2. Adaptive content weights.
The traditional method is that the traditional SimHash generally uses a fixed weight calculation mode, so that the content change characteristics of different webpages are difficult to adapt.
The application adopts an innovative self-adaptive weight calculation formula wi= (Ci/M) × (1+log (Ci)). The formula can dynamically adjust the weight according to the change frequency of different areas of the webpage, so that important change areas are highlighted, and the influence of frequent change is avoided. This approach enhances the ability to capture substantial content changes while maintaining sensitivity to subtle changes, making deduplication results more practical.
3. Efficient prefiltering mechanisms.
Conventional methods conventional SimHash techniques typically require downloading and processing of all web page content, and then calculating SimHash values for comparison, which is inefficient in processing large-scale web page collections.
The application introduces a pre-filtering mechanism based on URL characteristics. By analyzing the URL structure and parameters, a preliminary determination of potential duplicate content can be made prior to downloading the web page content. For web pages with specific URL features, if no content change area or SimHash value hamming distance is found to be less than the threshold, the filtering can be performed directly without downloading and further processing. The pre-filtering mechanism effectively reduces the number of web pages to be processed, and improves the efficiency and the resource utilization rate of the duplicate removal process.
In a specific implementation, the present application provides a computer storage medium and a corresponding data processing unit, where the computer storage medium is capable of storing a computer program, where the computer program when executed by the data processing unit may perform part or all of the steps in the summary of a web page deduplication method based on structure awareness and provided by the present application. The storage medium may be a magnetic disk, an optical disk, a read-only memory (ROM), a random-access memory (random access memory, RAM), or the like.

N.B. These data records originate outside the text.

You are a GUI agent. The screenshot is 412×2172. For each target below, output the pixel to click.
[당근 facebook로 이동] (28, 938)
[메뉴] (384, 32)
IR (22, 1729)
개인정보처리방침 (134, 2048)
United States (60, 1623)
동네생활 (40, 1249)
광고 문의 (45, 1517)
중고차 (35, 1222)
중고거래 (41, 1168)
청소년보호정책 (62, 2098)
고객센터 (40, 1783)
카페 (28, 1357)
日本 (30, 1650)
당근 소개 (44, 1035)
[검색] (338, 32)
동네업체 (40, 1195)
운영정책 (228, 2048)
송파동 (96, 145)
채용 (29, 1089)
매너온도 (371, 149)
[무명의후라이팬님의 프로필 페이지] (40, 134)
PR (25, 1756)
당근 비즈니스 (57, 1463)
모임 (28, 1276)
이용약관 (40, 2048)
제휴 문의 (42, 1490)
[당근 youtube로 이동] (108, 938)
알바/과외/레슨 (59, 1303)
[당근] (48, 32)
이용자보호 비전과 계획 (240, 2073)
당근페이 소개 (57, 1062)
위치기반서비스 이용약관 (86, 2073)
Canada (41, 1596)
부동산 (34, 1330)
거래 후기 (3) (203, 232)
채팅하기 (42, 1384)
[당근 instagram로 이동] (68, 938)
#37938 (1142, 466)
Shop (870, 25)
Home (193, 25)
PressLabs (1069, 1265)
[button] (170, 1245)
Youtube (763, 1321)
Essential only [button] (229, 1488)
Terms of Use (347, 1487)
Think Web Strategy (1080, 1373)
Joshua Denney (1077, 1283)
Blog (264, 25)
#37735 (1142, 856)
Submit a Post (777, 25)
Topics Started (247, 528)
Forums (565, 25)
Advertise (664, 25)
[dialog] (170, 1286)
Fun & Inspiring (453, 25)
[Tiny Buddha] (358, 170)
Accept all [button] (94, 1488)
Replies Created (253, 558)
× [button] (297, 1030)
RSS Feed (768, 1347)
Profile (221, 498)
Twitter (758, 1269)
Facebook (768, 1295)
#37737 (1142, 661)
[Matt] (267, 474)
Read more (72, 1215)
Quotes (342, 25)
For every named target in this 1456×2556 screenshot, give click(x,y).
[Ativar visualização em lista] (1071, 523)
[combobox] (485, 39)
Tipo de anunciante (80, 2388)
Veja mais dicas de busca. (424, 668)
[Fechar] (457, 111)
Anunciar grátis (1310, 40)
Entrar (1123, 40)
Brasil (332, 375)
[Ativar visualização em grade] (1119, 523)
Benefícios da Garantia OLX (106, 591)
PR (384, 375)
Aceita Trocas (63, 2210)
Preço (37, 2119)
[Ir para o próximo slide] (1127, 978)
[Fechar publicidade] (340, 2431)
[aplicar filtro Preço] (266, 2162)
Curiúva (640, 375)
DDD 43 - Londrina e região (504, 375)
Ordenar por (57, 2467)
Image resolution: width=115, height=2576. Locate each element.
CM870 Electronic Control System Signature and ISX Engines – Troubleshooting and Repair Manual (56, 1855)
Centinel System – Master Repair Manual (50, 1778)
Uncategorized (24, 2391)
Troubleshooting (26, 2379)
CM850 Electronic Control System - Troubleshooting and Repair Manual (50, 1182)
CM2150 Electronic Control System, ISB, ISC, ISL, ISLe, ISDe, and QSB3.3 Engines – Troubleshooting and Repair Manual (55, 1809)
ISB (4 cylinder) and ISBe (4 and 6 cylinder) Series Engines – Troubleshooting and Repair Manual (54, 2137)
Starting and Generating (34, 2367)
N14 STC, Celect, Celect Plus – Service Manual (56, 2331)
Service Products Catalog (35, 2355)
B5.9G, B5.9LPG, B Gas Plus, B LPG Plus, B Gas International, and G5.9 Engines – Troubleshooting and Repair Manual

It will be apparent to those skilled in the art that the technical solutions in the embodiments of the present invention may be implemented by means of a computer program and its corresponding general hardware platform. Based on such understanding, the technical solutions in the embodiments of the present invention may be embodied essentially or in the form of a computer program, i.e. a software product, which may be stored in a storage medium, and include several instructions to cause a device (which may be a personal computer, a server, a single-chip microcomputer, MUU or a network device, etc.) including a data processing unit to perform the methods described in the embodiments or some parts of the embodiments of the present invention.
The invention provides a webpage deduplication method based on structural perception, and the method and the way for realizing the technical scheme are numerous, the above is only the preferred implementation mode of the invention, and it should be pointed out that a plurality of improvements and modifications can be made to a person skilled in the art without departing from the principle of the invention, and the improvements and the modifications are also considered as the protection scope of the invention. The components not explicitly described in this embodiment can be implemented by using the prior art.